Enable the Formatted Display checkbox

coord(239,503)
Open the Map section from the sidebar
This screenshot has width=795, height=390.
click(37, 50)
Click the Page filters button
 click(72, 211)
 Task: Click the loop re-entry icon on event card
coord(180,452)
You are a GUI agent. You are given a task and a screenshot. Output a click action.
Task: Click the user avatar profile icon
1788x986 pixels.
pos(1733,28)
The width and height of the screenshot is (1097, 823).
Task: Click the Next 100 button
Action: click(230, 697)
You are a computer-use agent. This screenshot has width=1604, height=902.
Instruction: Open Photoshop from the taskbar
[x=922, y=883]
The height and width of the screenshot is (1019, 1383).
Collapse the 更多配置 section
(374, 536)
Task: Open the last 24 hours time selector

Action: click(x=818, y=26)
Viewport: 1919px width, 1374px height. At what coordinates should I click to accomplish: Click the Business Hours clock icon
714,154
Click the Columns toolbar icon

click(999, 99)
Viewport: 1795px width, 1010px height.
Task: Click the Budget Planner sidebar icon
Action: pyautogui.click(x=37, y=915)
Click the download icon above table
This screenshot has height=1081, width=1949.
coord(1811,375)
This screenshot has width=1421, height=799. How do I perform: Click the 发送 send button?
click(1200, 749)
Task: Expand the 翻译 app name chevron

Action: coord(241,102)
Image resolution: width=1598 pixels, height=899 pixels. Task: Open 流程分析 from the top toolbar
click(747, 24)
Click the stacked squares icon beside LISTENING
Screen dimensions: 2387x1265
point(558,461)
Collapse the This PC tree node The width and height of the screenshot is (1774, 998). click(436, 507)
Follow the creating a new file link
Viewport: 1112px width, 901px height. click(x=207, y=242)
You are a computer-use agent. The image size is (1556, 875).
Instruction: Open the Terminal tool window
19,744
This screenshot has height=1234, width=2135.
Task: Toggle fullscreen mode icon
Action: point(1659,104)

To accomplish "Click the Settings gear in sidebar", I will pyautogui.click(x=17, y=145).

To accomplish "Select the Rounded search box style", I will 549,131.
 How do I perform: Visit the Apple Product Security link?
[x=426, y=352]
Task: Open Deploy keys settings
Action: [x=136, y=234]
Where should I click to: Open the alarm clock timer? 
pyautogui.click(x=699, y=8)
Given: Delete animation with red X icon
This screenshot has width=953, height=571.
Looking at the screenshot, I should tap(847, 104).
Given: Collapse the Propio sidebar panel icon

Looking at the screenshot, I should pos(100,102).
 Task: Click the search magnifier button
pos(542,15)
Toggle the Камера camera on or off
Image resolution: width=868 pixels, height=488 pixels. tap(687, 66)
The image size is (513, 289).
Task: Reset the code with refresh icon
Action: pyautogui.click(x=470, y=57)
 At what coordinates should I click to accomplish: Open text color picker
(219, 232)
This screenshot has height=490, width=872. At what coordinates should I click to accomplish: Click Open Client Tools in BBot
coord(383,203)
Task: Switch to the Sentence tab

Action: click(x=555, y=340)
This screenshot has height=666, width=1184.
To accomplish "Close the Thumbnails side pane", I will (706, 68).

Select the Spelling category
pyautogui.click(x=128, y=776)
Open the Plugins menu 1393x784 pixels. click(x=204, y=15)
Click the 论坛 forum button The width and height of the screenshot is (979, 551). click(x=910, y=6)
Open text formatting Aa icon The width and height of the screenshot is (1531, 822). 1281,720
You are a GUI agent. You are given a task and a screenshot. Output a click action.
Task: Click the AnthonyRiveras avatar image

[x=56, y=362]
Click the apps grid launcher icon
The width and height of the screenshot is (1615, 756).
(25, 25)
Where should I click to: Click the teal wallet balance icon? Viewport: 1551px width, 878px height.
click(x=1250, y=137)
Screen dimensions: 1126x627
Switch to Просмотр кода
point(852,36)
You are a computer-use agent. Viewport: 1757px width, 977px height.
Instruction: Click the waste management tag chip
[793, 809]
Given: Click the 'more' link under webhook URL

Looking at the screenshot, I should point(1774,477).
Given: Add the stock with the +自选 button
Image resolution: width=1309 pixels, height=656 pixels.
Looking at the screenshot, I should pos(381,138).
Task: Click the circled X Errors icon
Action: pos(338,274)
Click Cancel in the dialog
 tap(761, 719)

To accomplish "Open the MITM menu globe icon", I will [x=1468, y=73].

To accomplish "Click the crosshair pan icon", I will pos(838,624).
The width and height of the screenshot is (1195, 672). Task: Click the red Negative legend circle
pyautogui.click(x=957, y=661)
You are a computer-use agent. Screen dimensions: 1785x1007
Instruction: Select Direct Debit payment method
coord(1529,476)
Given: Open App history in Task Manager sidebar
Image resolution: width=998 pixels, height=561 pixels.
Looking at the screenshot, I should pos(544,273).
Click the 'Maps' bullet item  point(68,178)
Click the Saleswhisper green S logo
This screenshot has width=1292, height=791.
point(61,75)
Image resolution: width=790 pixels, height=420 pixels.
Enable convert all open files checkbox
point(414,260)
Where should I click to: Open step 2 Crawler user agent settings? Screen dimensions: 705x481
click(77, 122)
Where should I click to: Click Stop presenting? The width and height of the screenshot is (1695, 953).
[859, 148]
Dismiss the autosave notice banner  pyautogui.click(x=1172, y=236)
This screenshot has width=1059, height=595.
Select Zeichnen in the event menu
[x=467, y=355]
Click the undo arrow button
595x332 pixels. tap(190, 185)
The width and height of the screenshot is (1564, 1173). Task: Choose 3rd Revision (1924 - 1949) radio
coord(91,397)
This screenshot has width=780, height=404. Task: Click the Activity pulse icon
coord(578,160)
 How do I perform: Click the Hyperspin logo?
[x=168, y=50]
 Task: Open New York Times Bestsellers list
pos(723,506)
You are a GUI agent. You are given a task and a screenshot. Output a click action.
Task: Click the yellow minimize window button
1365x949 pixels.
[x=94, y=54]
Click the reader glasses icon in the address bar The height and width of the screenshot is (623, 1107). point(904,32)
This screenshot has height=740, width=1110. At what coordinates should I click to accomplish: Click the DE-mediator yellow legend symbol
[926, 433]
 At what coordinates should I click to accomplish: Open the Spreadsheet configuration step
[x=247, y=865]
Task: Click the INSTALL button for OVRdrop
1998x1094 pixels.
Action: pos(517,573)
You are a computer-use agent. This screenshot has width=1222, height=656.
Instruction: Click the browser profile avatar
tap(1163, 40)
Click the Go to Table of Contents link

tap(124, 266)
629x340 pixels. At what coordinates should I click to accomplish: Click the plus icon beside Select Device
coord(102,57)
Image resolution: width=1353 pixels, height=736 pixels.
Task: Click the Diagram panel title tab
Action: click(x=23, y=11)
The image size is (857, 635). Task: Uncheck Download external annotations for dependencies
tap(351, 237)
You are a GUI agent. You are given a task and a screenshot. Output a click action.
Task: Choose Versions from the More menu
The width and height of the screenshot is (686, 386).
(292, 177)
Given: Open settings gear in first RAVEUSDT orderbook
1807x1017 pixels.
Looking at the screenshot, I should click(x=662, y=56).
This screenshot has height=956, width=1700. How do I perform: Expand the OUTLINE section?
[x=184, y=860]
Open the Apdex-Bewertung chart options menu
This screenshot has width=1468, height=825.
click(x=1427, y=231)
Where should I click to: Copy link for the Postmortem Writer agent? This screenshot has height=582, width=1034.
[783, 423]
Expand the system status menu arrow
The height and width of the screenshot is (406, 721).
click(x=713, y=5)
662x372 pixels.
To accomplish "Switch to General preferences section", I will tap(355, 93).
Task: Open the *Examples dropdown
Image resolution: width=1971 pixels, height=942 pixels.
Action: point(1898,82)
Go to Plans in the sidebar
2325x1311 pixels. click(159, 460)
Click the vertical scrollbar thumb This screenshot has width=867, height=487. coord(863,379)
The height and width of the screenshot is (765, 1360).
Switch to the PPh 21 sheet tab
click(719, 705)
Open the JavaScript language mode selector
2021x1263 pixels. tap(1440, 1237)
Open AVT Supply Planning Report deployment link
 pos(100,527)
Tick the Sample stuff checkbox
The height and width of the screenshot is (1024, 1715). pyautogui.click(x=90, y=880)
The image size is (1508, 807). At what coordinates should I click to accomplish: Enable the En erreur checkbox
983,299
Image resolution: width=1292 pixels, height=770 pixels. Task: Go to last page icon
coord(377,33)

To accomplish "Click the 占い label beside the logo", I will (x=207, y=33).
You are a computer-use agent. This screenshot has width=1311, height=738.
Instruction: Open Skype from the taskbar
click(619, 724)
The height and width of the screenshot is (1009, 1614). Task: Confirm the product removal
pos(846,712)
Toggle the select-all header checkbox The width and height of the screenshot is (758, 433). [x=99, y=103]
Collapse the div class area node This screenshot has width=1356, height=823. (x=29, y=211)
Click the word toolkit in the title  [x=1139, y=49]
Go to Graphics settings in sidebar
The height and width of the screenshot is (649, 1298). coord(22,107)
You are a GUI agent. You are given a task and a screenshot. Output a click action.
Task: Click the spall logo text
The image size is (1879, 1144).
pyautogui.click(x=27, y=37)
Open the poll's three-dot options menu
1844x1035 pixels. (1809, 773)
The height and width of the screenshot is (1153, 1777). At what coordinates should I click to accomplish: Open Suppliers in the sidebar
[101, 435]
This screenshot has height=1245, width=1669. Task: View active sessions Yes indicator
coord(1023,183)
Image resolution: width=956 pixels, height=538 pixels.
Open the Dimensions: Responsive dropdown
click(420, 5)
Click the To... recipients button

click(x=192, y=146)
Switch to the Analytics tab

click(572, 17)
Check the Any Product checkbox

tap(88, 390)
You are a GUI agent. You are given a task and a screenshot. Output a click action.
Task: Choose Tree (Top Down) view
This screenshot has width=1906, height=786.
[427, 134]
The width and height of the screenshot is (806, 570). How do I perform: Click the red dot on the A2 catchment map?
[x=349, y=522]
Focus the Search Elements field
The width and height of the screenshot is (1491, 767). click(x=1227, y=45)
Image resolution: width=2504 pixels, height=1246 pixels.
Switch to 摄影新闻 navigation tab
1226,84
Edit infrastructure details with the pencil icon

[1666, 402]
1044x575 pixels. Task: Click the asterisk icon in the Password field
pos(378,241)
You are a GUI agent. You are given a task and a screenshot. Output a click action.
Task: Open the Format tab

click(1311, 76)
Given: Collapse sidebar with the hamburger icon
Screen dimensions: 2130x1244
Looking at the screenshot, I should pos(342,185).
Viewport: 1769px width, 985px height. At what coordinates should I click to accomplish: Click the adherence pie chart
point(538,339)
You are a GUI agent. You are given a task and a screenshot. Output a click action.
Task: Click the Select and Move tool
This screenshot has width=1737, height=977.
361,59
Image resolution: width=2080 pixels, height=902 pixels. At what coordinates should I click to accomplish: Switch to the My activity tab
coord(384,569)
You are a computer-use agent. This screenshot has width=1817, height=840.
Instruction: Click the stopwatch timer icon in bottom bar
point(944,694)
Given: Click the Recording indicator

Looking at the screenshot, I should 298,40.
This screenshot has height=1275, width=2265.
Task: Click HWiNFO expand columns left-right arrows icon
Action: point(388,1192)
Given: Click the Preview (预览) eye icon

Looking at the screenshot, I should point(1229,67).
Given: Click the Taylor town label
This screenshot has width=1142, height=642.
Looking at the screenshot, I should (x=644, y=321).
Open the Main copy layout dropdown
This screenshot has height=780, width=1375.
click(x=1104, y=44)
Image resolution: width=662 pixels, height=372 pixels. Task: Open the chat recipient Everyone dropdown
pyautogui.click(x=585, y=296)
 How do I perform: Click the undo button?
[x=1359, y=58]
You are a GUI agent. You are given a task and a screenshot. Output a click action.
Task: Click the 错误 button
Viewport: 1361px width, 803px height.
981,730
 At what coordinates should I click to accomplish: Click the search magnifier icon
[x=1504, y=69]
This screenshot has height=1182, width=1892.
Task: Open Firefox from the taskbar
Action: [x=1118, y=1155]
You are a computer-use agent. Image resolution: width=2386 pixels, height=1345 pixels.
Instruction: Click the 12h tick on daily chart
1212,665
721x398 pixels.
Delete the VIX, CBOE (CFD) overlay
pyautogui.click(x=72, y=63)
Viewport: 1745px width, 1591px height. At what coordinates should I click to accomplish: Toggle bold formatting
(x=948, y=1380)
****************************************
• **Work instruction**:
A complete answer lists every line of the listing above that holds the word "will".

• **Written response**:
To accomplish "Click the Settings gear in sidebar", I will pyautogui.click(x=17, y=145).
To accomplish "Select the Rounded search box style", I will 549,131.
To accomplish "Close the Thumbnails side pane", I will (706, 68).
To accomplish "Open the MITM menu globe icon", I will [x=1468, y=73].
To accomplish "Click the crosshair pan icon", I will pos(838,624).
To accomplish "Switch to General preferences section", I will tap(355, 93).
To accomplish "Click the 占い label beside the logo", I will (x=207, y=33).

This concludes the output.